Sunday, July 02, 2017

"Storybook Style: America's Whimsical Homes Of The 1920s"



Chico writer/photographer Doug Keister (www.douglaskeister.com) has teamed with architect and syndicated columnist Arrol Gellner for a study of what they call “consummate artifice.” Their sumptuously illustrated coffee-table book examines the development and spread of "Storybook Style: America's Whimsical Homes Of The 1920s" ($34.99 in hardcover from Schiffer Publishing).

Blame it on Los Angeles; “… it is perhaps inevitable that the the epicenter of the Storybook style—that most theatrical of design modes—lies in the capital of make-believe: Hollywood.” In the Roaring Twenties “movie people” wanted homes to match their status. “Unlike the sedate manors of bankers and businessmen,” the authors write, “these houses would be fanciful monuments to the pathologically flamboyant, … evoking the appearance of long-gone eras and faraway lands.”

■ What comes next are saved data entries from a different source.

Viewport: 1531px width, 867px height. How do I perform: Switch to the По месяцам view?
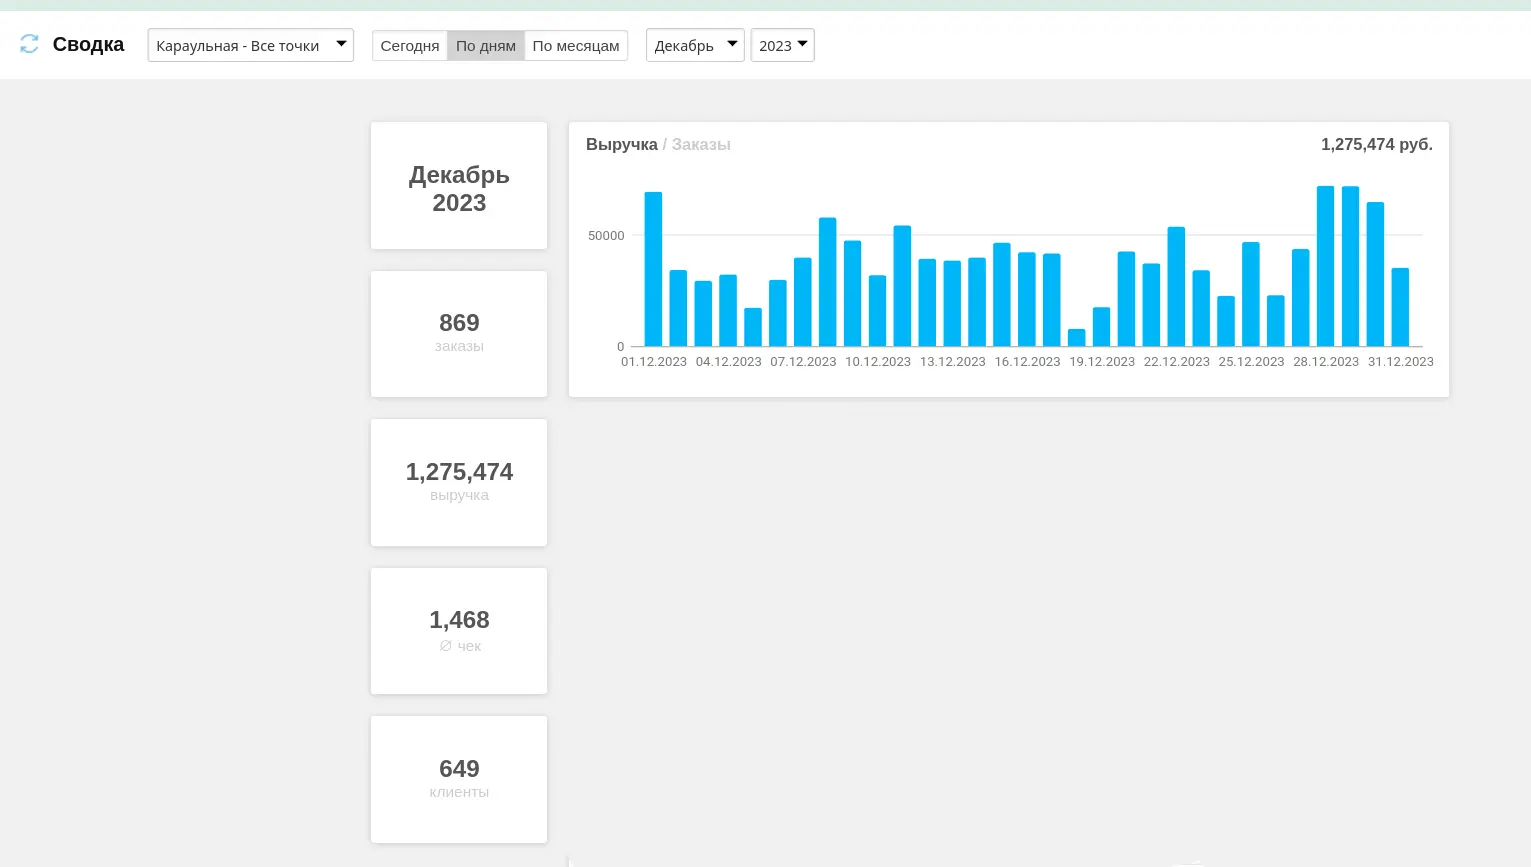(x=575, y=46)
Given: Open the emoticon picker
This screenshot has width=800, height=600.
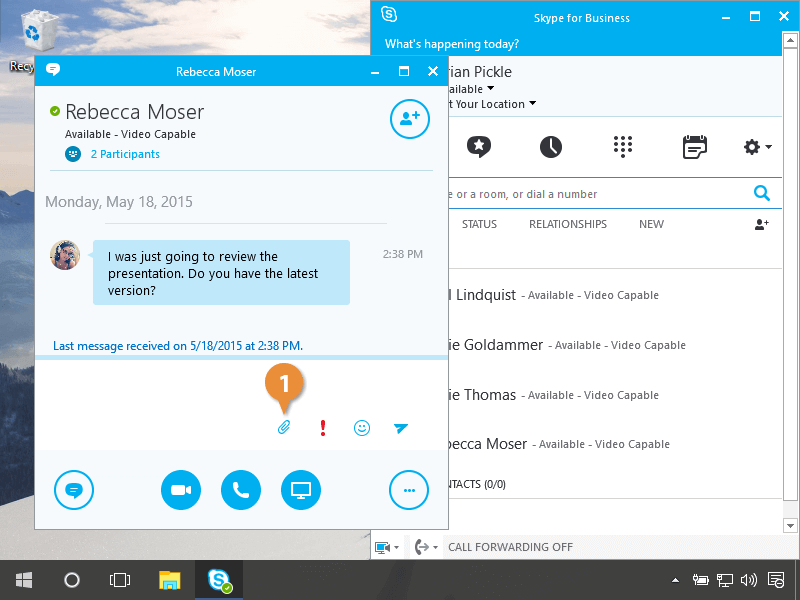Looking at the screenshot, I should point(362,428).
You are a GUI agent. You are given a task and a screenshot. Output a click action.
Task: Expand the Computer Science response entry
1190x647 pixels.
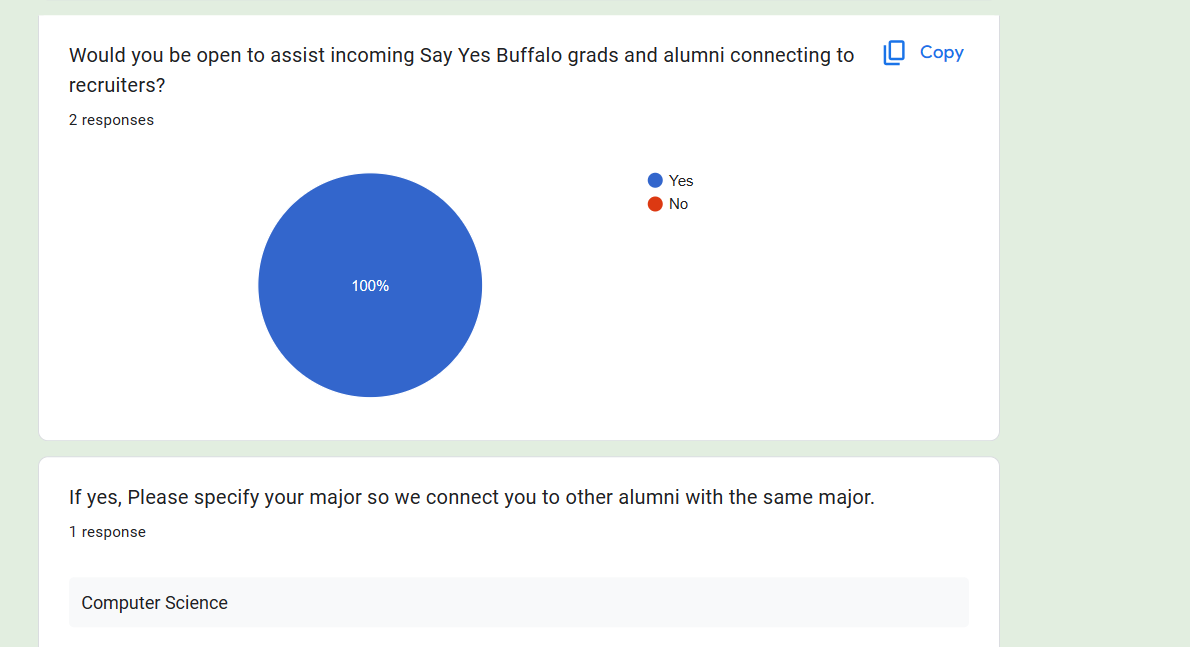(x=518, y=602)
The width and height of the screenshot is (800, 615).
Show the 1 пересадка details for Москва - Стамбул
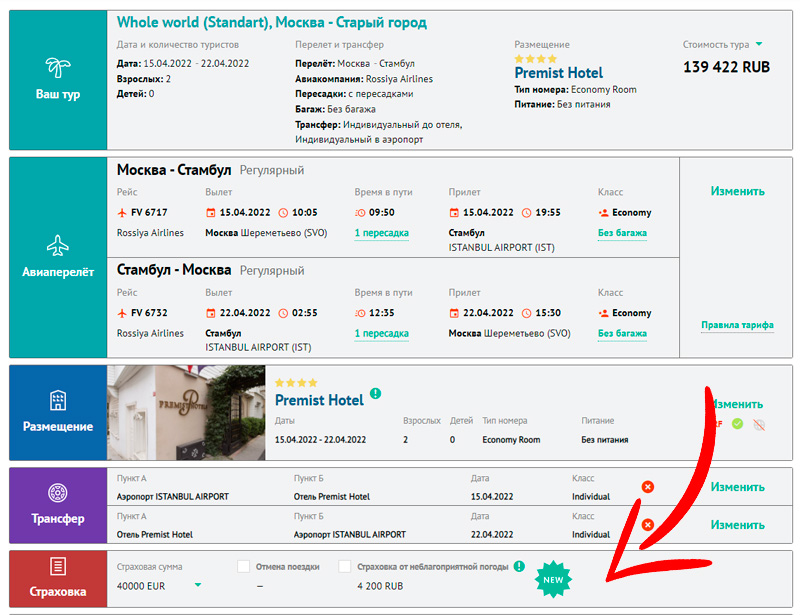(381, 233)
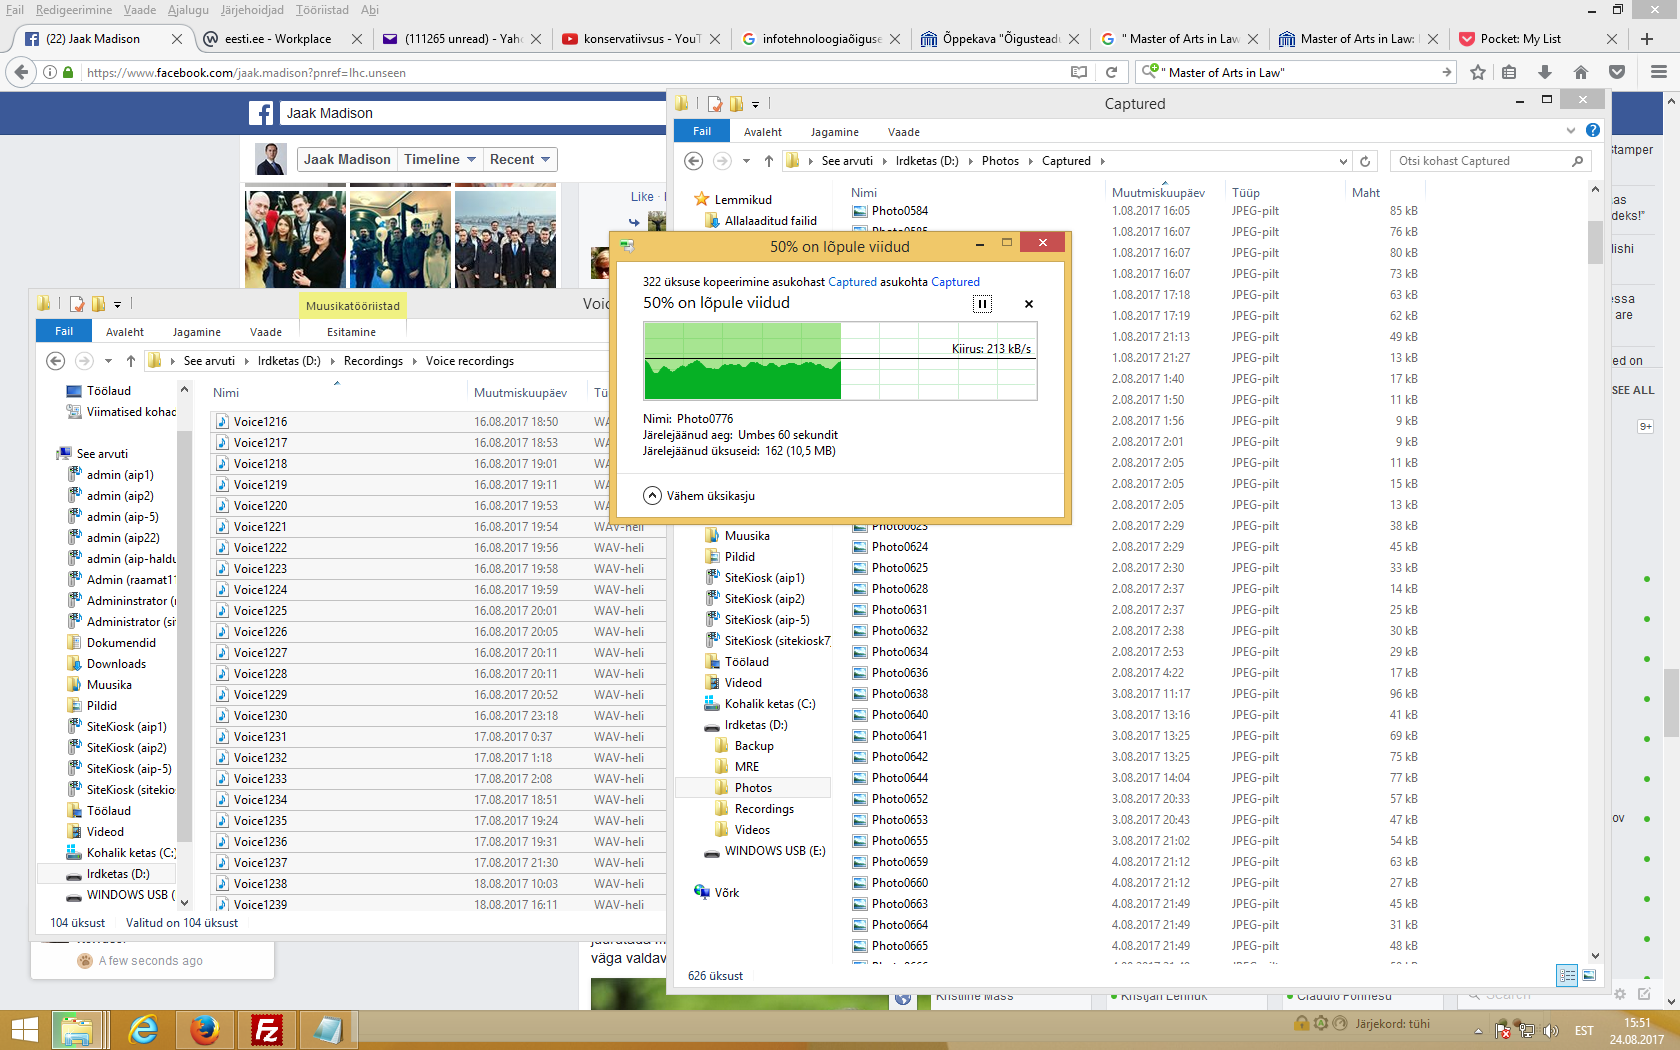Click the source Captured link in copy dialog
The image size is (1680, 1050).
(x=852, y=282)
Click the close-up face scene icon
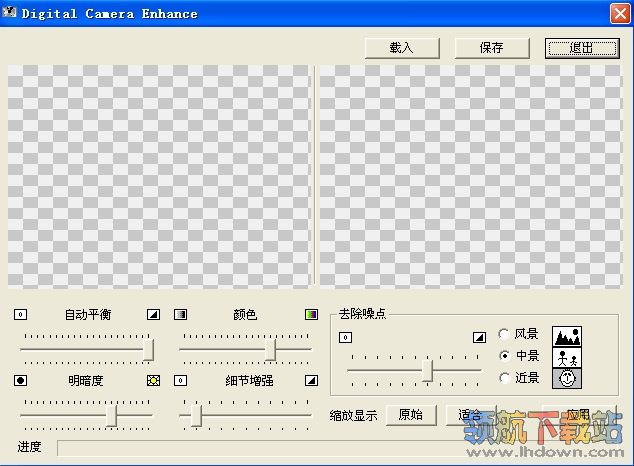 click(x=567, y=379)
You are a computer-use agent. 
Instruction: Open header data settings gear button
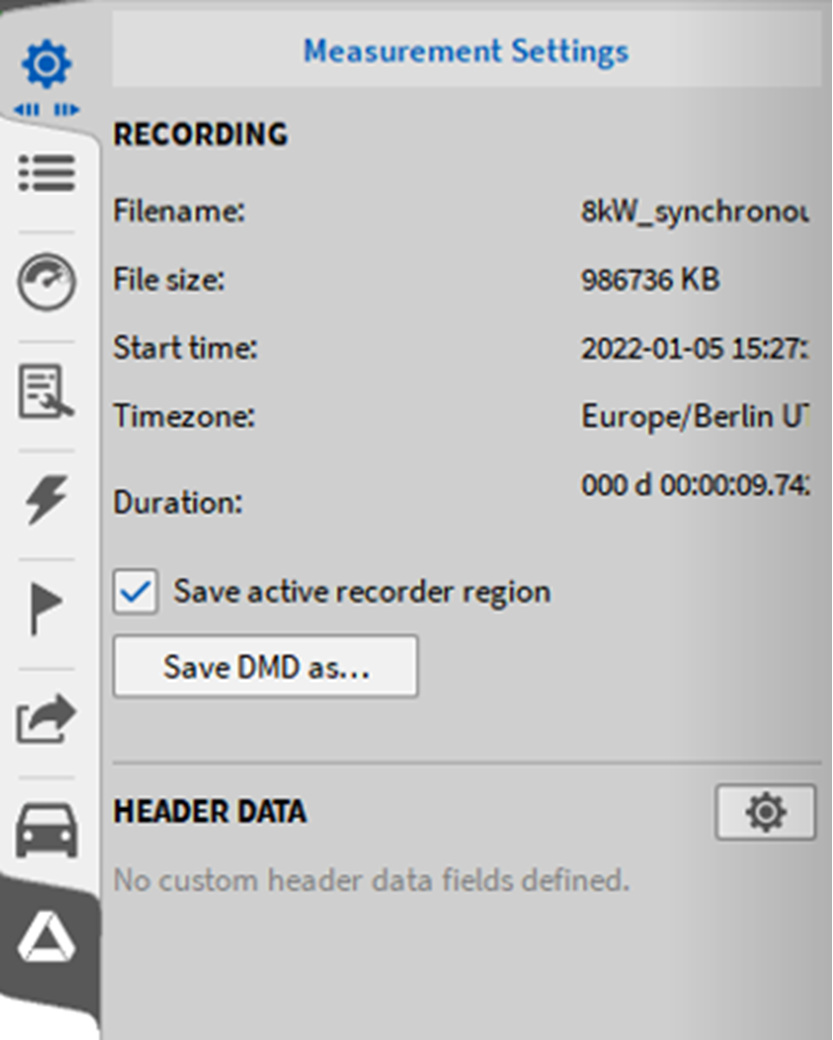tap(765, 812)

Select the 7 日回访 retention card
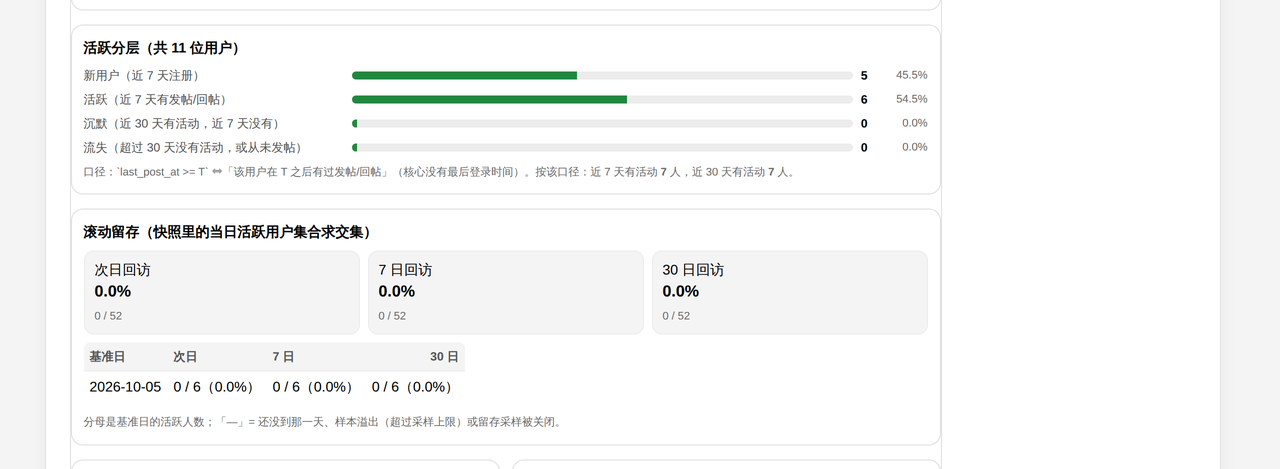tap(506, 292)
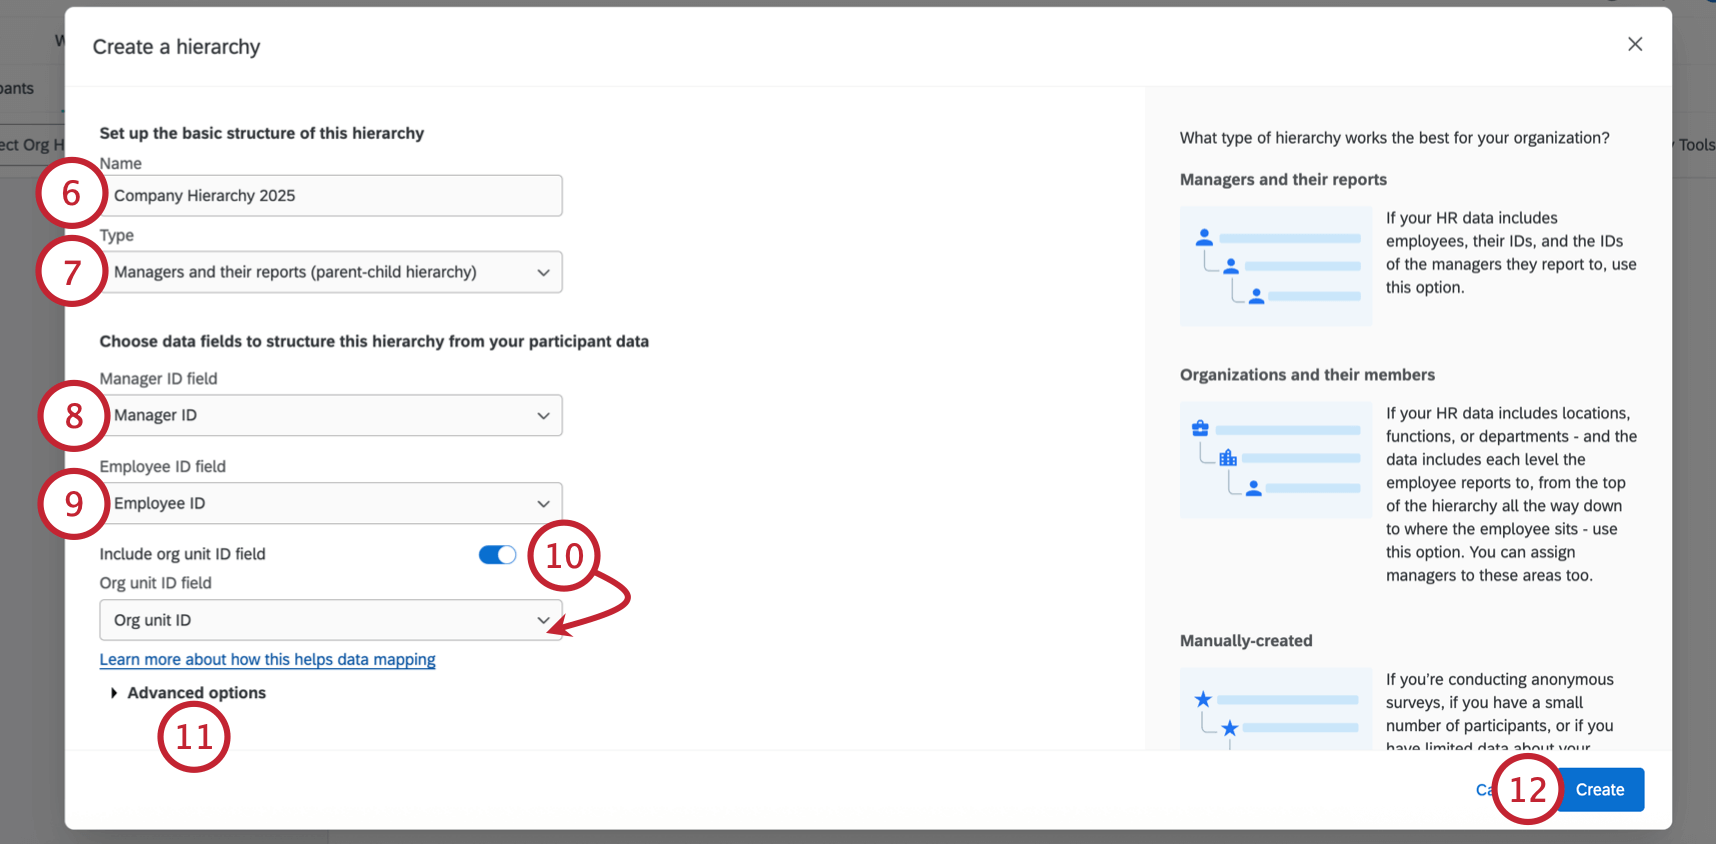This screenshot has height=844, width=1716.
Task: Click the Managers and their reports illustration
Action: pyautogui.click(x=1276, y=266)
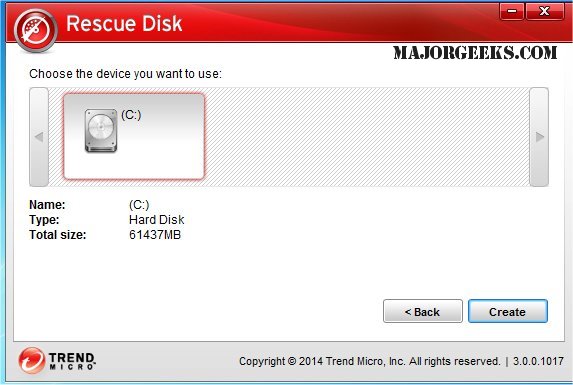Close the Rescue Disk window
Screen dimensions: 573x385
[x=544, y=11]
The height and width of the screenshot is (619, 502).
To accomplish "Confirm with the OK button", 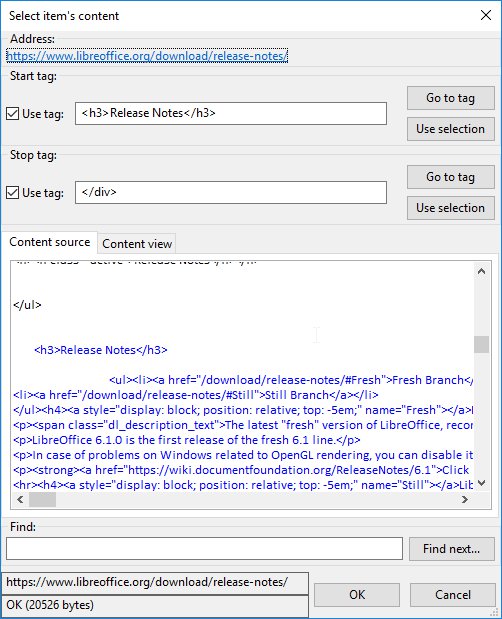I will pos(357,595).
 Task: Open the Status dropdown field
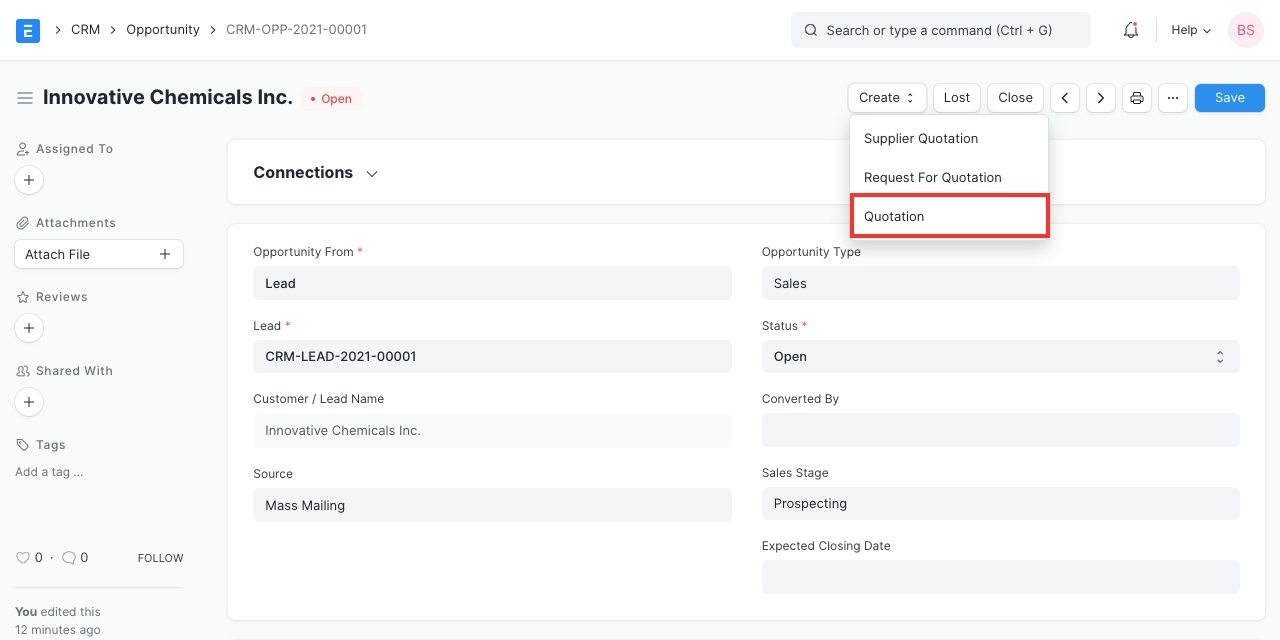tap(1000, 357)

Period Revival included more than just Storybook homes but as motion pictures brought exotic styles into theaters around the country, whimsey took hold. “The Storybook style’s arrival into the mainstream was all but certified when Sears, Roebuck and Co. offered a medievalizing English cottage in its catalog of 1931, complete with catslide roof and rubble-stone trim around the entrance.”

The history of the Storybook style is a bit more complicated than that, and the book details many of the complexities. But readers will also find an abundance of anecdotes and hundreds of photographs, including of a Storybook house on Arbutus Avenue in Chico (showing “a curiously tentative use of random brick in the chimney”) and four pages on Chico’s Eastwood Park tract, developed by Oroville E. Tracy from 1926-1929.

Clinker bricks make frequent appearances. At first “considered discards, having been vitrified by over-firing and hence emitting a distinctive clinking sound when struck,” their “distorted shapes and dark purplish colors” proved to be irresistible to the Storybook sensibility.

Readers will revel in this serious history of a fanciful period.

Doug Keister is scheduled to be interviewed by Nancy Wiegman on Nancy's Bookshelf this Friday from 10:00 - 11:00 a.m. on mynspr.org, North State Public Radio (91.7 FM). This marks the tenth anniversary of Nancy's Bookshelf, and it’s fitting that Keister will open his "storybook" as a kind of tribute to Nancy’s long and fruitful series of author interviews.